What is required - From the line containing "The width and" through the last line of the records, print every line exactly and nothing more.
──────────────────────────────
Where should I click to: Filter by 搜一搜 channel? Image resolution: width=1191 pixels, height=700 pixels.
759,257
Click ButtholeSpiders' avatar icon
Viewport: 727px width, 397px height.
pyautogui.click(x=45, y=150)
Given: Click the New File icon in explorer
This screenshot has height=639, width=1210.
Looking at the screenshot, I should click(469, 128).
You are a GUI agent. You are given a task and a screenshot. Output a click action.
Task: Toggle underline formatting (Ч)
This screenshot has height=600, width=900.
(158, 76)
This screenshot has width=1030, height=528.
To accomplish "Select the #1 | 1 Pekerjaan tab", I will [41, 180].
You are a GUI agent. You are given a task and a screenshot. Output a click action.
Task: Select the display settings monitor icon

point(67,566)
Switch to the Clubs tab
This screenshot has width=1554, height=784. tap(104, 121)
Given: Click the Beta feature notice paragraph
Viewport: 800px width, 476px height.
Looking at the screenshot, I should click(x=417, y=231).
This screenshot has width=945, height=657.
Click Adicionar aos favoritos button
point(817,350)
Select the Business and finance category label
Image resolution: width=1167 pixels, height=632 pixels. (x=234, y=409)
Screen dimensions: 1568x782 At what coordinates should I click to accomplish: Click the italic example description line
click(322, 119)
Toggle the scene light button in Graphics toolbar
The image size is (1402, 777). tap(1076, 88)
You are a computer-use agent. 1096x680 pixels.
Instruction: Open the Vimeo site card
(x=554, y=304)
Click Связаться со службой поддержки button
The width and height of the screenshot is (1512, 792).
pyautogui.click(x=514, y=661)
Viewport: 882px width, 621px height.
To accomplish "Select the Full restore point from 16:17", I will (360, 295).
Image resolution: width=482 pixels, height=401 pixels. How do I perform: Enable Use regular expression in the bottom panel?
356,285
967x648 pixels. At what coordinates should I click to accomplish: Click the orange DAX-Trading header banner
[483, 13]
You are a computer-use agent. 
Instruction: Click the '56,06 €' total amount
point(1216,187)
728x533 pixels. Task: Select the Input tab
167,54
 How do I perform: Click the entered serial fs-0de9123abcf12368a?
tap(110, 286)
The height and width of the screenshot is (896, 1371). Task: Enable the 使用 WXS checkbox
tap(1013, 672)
──────────────────────────────
Result -
The width and height of the screenshot is (1512, 792).
pyautogui.click(x=514, y=661)
Viewport: 882px width, 621px height.
To accomplish "Select the Full restore point from 16:17", I will (360, 295).
Image resolution: width=482 pixels, height=401 pixels. How do I perform: Enable Use regular expression in the bottom panel?
356,285
967x648 pixels. At what coordinates should I click to accomplish: Click the orange DAX-Trading header banner
[483, 13]
You are a computer-use agent. 
Instruction: Click the '56,06 €' total amount
point(1216,187)
728x533 pixels. Task: Select the Input tab
167,54
 How do I perform: Click the entered serial fs-0de9123abcf12368a?
tap(110, 286)
The height and width of the screenshot is (896, 1371). Task: Enable the 使用 WXS checkbox
tap(1013, 672)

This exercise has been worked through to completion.